Staley was arrested for 20 counts of cruelty to animals on July 10, after a spot inspection by the New York State Department of Agriculture and Markets discovered one dead kitten, and several in what they determined were unsuitable conditions. The kittens, along with two adult chow dogs, were seized, leaving Staley with 30 dogs. She was barred by the Department of Agriculture from selling, giving away or euthanizing the dogs.
Staley doesn’t believe in crating her animals, even at night. Instead she had pens built at her shop, where numerous puppies and kittens were housed in the pens at any given time, puppies separate from kittens.
“Have you ever had a litter of puppies? When you wake up in the morning, what do you wake up to?” Staley asked.
Staley said that when she and her employees get to the store each morning, typically the first thing they do is to clean up any feces the puppies and kittens had made during the night, which was sometimes all over the pens, and fill up water and food bowls.
“Every morning that’s what we come in to - a mess,” she said.
That’s what Staley claims one of her employees came in to find on the morning of July 10. When a customer followed her in that morning to purchase a Rottweiler, she didn’t have a chance to clean the pens. Then inspectors from the Department of Agriculture showed up for an unannounced inspection, and found the animals in this messy condition.
Her problems, she says, were compounded by the discovery of a dead kitten that morning.
“A month ago we took in five litters of sick kittens. We had five litters in two days,” Staley said. “We called our vet, we had her come in. She did some tests, it came back that some of them had coccidia, some had ringworm, so we were treating them for that.”
The kittens were quarantined in large, 250 gallon aquarium tanks, according to Staley. Overnight, one of the kittens died — a reality that she says happens fairly frequently with litters of kittens. Two other kittens from those litters had died a couple days prior to that.
“So when they walk back there they see a dead kitten. The state walks in, they see a dead kitten, so that doesn’t look good right off the bat. Even though it’s nothing we could have prevented, it’s a dead kitten, it’s got to be dealt with,” she said. “The litter boxes were obviously full, they needed to be changed and stuff. Some of the cats were out of food and water.”
But for an hour or so to clean up and to report the dead kitten, her life, she feels, would not have taken the turn it did.
In the firestorm of publicity following her arrest, Staley says she lost up to 95 percent of her business. With payroll still to meet, and the 30 dogs to care for, not to mention five children at home to feed, things were turning desperate.

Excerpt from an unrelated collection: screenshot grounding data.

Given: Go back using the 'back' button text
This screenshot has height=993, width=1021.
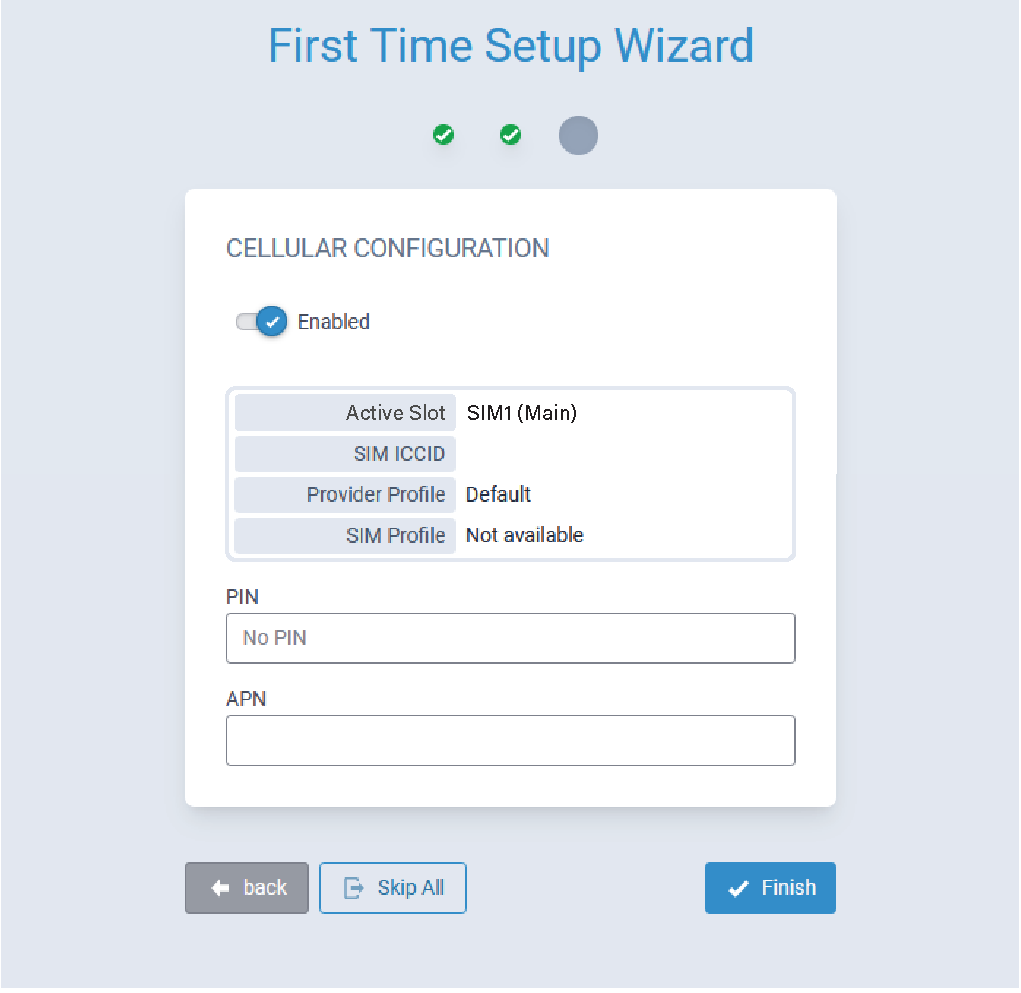Looking at the screenshot, I should pyautogui.click(x=265, y=888).
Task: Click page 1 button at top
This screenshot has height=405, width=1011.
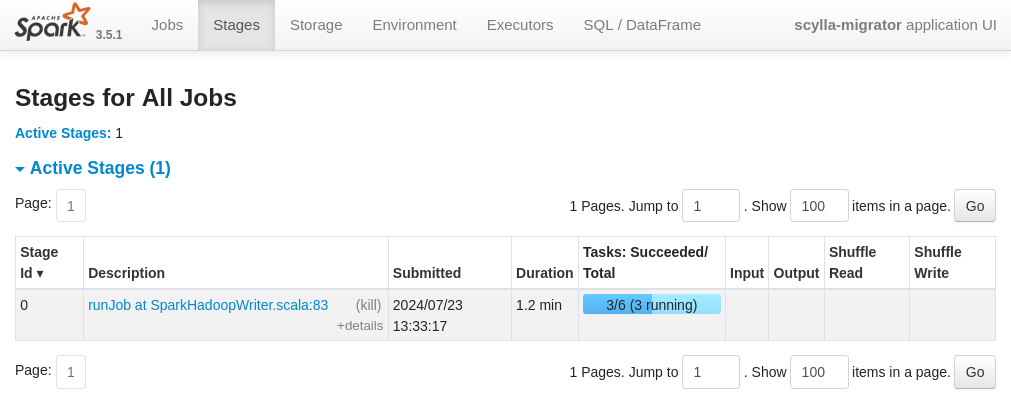Action: tap(71, 206)
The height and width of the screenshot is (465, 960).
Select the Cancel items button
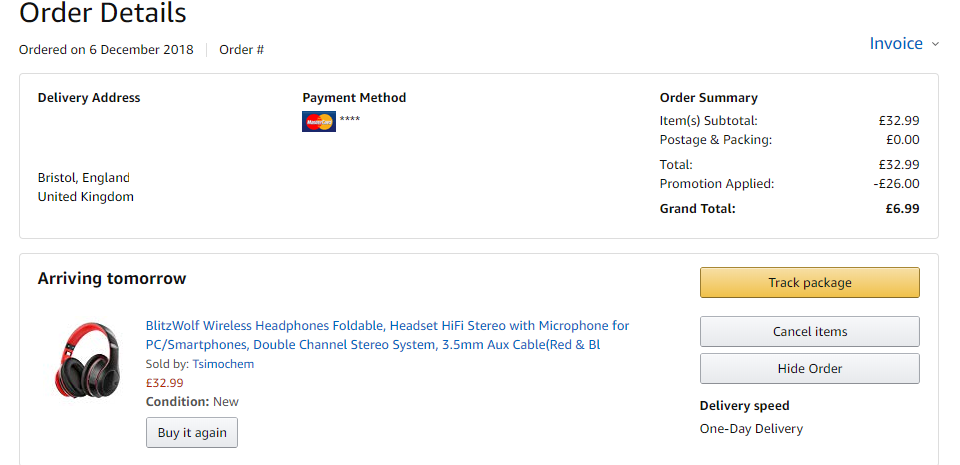[x=809, y=332]
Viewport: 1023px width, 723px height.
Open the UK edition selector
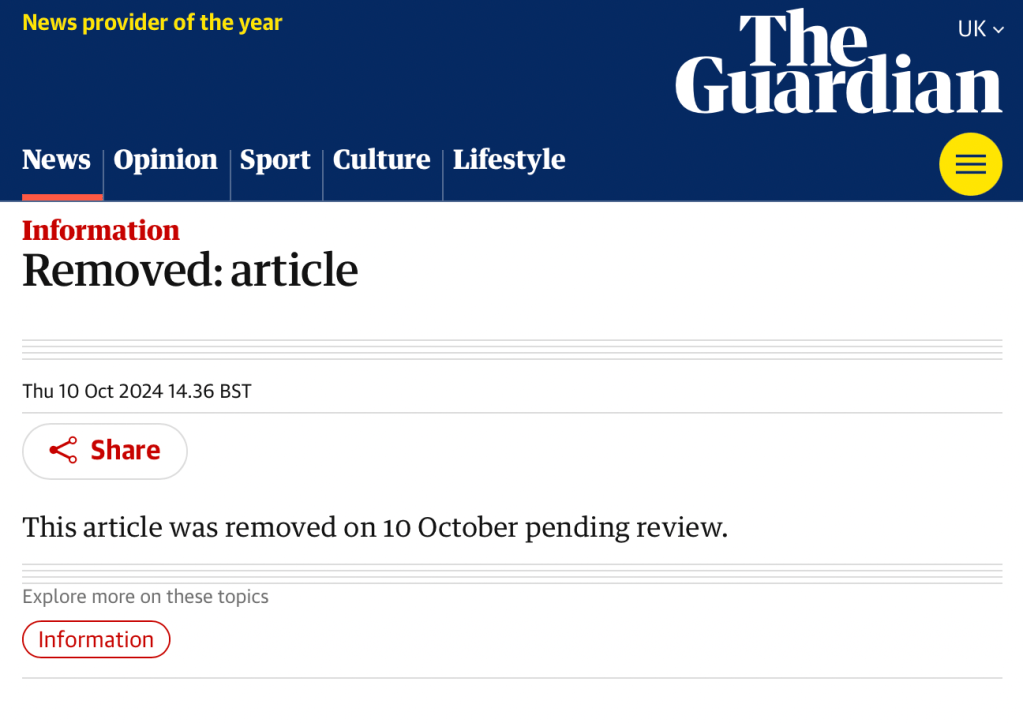tap(972, 29)
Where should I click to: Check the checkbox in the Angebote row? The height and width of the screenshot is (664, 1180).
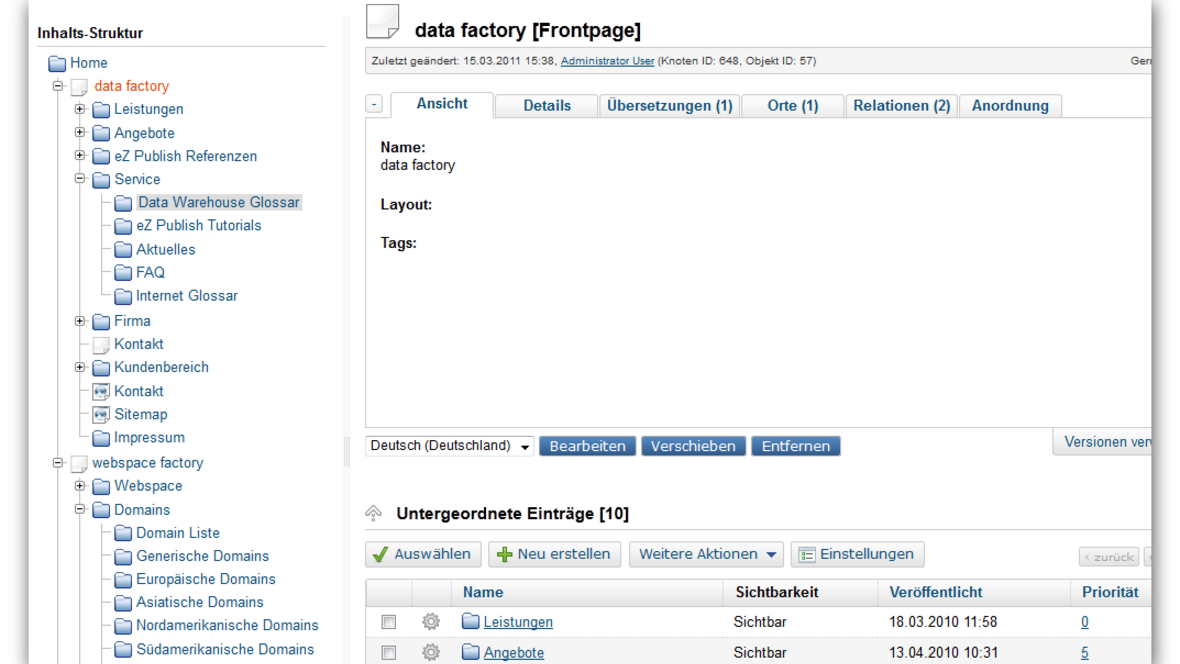tap(388, 652)
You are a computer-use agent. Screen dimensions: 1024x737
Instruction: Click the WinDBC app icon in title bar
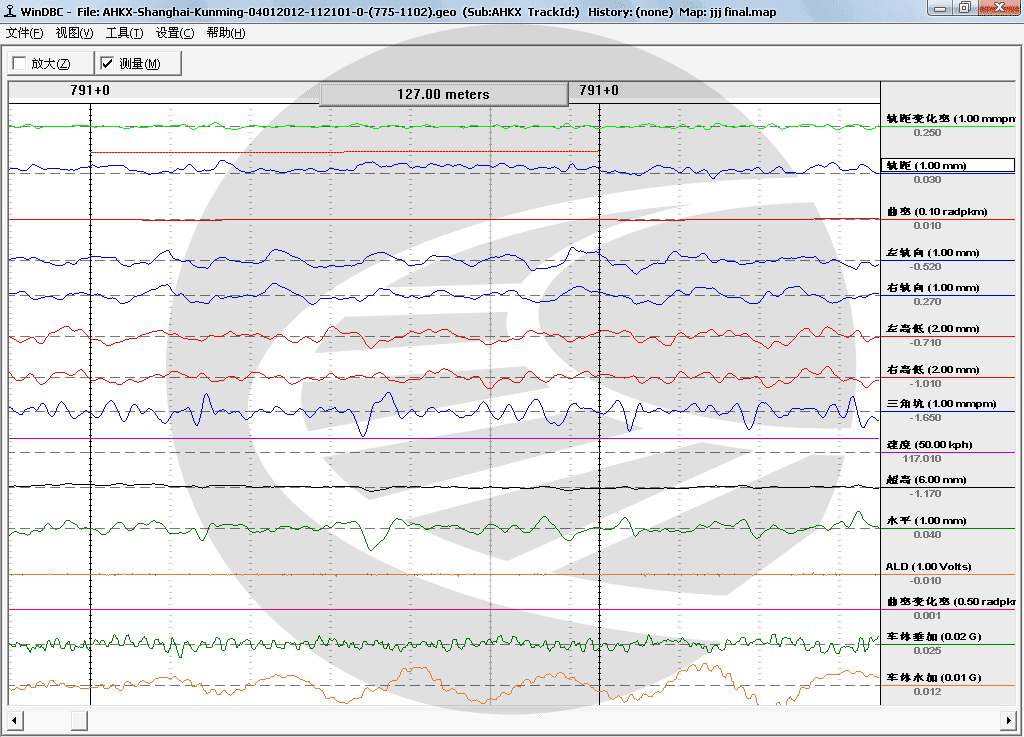tap(10, 11)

Then, on Aug. 4, her situation took another turn for the worst when her husband Michael allegedly staged a burglary at the store, took 24 puppies and dumped them at numerous locations around western Clinton County. It was a move of desperation, Tammy said. A move, she said, she was not aware of before-hand.
“I’m mad at him, but I understand where he’s coming from,” she said, the wear of the previous few days and weeks apparent in her voice.
“I think in my husband’s eyes, he sees me crying, he sees me depressed. He knows that we’re not taking in any money. He figures ‘no puppies, no problems.’”
“He’s not a bad guy.”
If Michael didn’t want the puppies to be found, she contends, he could have killed them and disposed of their bodies.
Staley said her husband’s plan was to drop off the puppies near homes, where he felt they would be found and hopefully adopted by North Country families. That’s why, she feels, so many of the 24 puppies have been found.
“I think the ones that haven’t been found, it’s because someone gave them a home. Some people got thousand dollar dogs for free.”
Staley feels confident that her case will be dropped by the Clinton County District Attorney’s office. Her next court date is scheduled for Aug. 22. Officials at the district attorney’s office would not comment on the case since it is still pending, but did state that Tammy and Michael’s cases would be handled separately.
Calls to the New York State Department of Agriculture and Markets have gone unreturned.
Tammy’s hope, she says, is that once her case is dropped, she’ll be able to get her license back and she can re-open, possibly in a smaller store in another location.
“I just pray that when people see that (I’m) not guilty, they’ll come back and give us a chance,” she said.
“I don’t give up that easily.”
So far 19 of the 24 missing puppies have been located.